In Japanese, there are obviously 5 main vowels, あ い え う and お. Between these are two “high vowels”, い and う, two “low vowels”, あ and お, and the remaining “middle vowel”, え.
I say “high vowels” for い and う because of tongue position. When you say a flat い or う in Japanese, your tongue is high in the mouth, almost touching the roof.
These are also vowels you see in “unvoiced vowel” phenomena, where a high vowel sandwiched by 2 unvoiced consonants are also unvoiced. Think how the phrase: 失礼します is spoken as “shtsureisimas” as opposed to “shitsureishimasu”, the “i” in “shitsu” is sandwiched between the unvoiced “sh” and “ts” consonant sounds, thus becoming unvoiced. likewise for “masu”, the “u” is sandwiched between the unvoiced “s” and nothing, and since “nothing” is unvoiced, so is the “u”.
I say all of that to explain this. When initially going over the あい → え casual contraction phenomenon, I had wondered if it was restricted to just this pattern. As Sidgr correctly noticed, however, there was also a おい → え pattern noticed.
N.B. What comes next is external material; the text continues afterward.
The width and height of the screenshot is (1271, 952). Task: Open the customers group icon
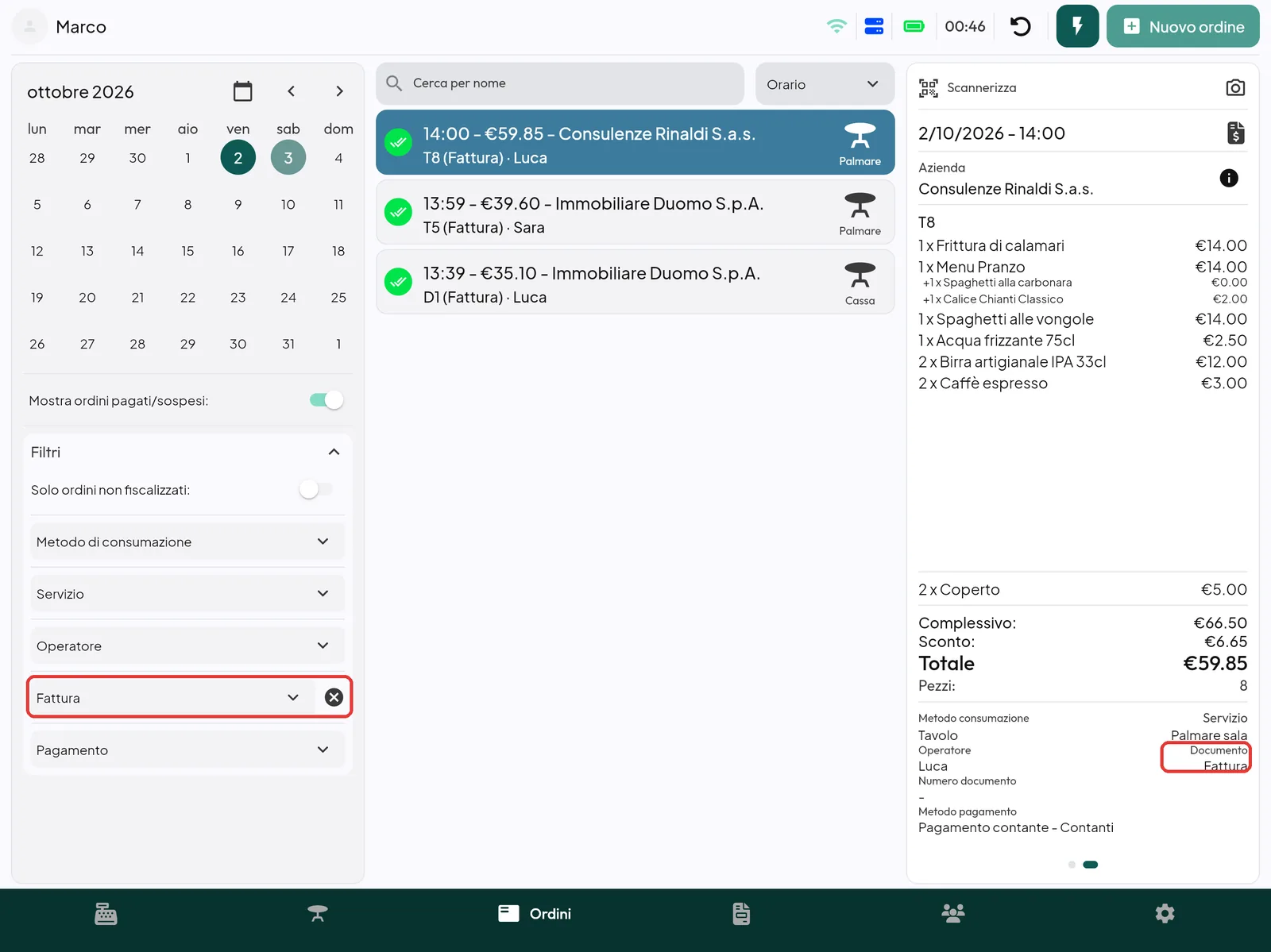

I tried to think if there were any more examples of this I’ve heard in casual speech, when I realized I’ve heard “違ぇ” (read ちげぇ) before, which is a あう → え pattern.
That is where it finally dawned on me.
What if it’s not a “あい → え”, “おい → え” or “あう → え” rule, but instead a “low vowel + high vowel → え” rule?
This would make sense as え as a vowel sound has your tongue in the middle of your mouth, as opposed to “lower vowels” like あ and お, so as a “casual contraction” え would mean you didn’t have to move your tongue around as much, increasing the speed at which someone could talk.
I don’t have any proof that this is the “exact” reason why the rule exists, but it makes so much sense to me that I can’t think of what other reason there might be as to why.
I might take this reply and make a whole new thread at some point, but I figured it still related to the original question as there was no real answer as to “why” just that “it happens sometimes”.